Social interaction on the block and racial conflict may have been the two biggest problems. On Norman Street, there was a strong informal gossip network, in which most information was spread. Rosie and Joe Gallo did not take part in this, but the other seven core members did. During this time on Norman Street, people rarely knocked on doors or made phone calls, as running into each other on the street or waiting outside someone’s house was the main form if communication, other than the monthly association meetings. This was especially true for woman, as they only occasionally visited each other’s homes or spent a night bowling or playing bingo. Men, however, were likely to meet at a bar or work, as there were not enough male members to form friendships at meetings. Thus, the association became a concern of largely women and children, with husbands and boyfriends occasionally “helping the women.” Young boys, however, were often in gangs, specifically the active teenage street-corner gang, which was in fact feared by many. Thus, women of the association never tried to recruit the boys to help, but were rather occasionally breaking up fights.

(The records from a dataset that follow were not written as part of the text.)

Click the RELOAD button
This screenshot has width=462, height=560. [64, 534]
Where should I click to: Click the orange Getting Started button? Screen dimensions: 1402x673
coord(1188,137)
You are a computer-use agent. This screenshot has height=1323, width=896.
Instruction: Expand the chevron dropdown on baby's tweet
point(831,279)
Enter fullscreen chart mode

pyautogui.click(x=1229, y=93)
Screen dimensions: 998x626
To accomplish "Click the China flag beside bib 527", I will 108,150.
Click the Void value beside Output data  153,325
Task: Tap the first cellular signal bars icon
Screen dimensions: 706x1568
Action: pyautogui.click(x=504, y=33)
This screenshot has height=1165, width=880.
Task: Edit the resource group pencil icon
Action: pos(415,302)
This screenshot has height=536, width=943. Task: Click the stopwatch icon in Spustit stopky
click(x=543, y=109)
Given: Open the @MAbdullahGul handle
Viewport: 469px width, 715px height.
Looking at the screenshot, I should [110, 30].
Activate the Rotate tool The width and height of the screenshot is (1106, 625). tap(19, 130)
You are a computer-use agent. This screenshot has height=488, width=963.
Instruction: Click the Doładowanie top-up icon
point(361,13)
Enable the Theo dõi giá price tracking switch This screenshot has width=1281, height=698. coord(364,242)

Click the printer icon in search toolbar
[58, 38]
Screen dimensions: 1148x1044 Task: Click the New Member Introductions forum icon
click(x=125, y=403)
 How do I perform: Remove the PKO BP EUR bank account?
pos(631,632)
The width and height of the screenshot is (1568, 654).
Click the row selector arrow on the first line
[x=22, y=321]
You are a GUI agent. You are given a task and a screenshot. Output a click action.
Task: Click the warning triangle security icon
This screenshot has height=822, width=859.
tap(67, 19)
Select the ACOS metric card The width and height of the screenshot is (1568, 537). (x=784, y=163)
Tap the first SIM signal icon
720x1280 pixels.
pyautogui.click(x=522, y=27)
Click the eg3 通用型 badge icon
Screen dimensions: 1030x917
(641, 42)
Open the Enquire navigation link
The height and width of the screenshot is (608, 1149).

Racial conflict was a huge issue, as much of the violence and hostility of Norman Street was directed towards black and Hispanic men, as the youths and men saw them as a threat. Most women, however, had conflicting views. While they believed everyone should be treated equally, they were conflicted with their loyalty to their husbands and families. Thus, many members of the association and other residents remained in contact with people of other ethnicities, but but functioned within the shadow of violence from their friends and relatives. In fact, there were many different ethnic groups on Norman Street, but actually no blacks. The building where the one black family resided was burned down. Although it is not clear if this was an act of racism, there were many clear racist-motivated actions. One example was finding a band for the fair. It was nearly impossible due to the gang’s reputation. Eventually an ethnically mixed group agreed to perform, not knowing about the gang. Once there, the street-corner gang took out their knives in sight of the band. Fortunately, Rosie was there to help diffuse the situation, along with the rain to allow the band to pack up and leave. Scenarios like these illustrated the problems that the block association had to overcome in relation to planning an event, as well as the racial divisions among the residents themselves.

Overall, the Norman Street Block Association was anything but a success. Although it did lead to some cooperation among certain racial barriers, the organization was thwarted by major organization issues, divisions among residents (due to class, race, sex, etc.), vulnerability of low-income, uneducated people, and a lack of group dynamics, leading to its ultimate disintegration.